[Stored data]
^^^^

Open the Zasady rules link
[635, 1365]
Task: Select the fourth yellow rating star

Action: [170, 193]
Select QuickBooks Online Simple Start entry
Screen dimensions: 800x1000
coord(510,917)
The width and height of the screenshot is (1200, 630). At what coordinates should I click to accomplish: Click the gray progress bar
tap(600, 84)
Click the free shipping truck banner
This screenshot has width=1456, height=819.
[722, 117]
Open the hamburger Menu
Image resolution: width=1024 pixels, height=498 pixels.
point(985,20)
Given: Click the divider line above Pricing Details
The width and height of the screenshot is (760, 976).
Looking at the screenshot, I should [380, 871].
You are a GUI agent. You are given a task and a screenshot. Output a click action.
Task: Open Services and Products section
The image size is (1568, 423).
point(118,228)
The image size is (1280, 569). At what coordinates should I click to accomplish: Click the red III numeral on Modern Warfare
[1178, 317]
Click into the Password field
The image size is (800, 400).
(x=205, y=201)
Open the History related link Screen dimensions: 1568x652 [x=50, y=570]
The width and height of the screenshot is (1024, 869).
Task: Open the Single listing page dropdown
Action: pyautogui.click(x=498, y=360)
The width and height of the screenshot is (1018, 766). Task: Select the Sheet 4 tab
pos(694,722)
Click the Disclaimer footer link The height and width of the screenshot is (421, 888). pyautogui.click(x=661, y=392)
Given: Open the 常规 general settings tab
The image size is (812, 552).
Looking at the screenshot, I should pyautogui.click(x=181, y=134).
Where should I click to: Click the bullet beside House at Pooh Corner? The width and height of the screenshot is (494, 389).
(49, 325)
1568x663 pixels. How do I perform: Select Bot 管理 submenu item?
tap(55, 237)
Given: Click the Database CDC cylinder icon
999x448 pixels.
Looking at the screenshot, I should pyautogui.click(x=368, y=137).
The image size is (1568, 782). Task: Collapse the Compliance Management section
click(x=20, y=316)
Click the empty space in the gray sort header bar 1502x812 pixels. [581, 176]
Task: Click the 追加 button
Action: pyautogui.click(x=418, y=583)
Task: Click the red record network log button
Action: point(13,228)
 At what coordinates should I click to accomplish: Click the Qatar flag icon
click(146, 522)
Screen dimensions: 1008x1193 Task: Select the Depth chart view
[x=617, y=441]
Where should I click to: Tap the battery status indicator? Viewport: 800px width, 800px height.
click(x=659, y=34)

^^^^

Requirement:
From the records above, extract exactly and only the lines that begin at the line with "Screen dimensions: 800x1000" and stop after the line with "Click the free shipping truck banner".

Solution to this exercise:
Screen dimensions: 800x1000
coord(510,917)
The width and height of the screenshot is (1200, 630). At what coordinates should I click to accomplish: Click the gray progress bar
tap(600, 84)
Click the free shipping truck banner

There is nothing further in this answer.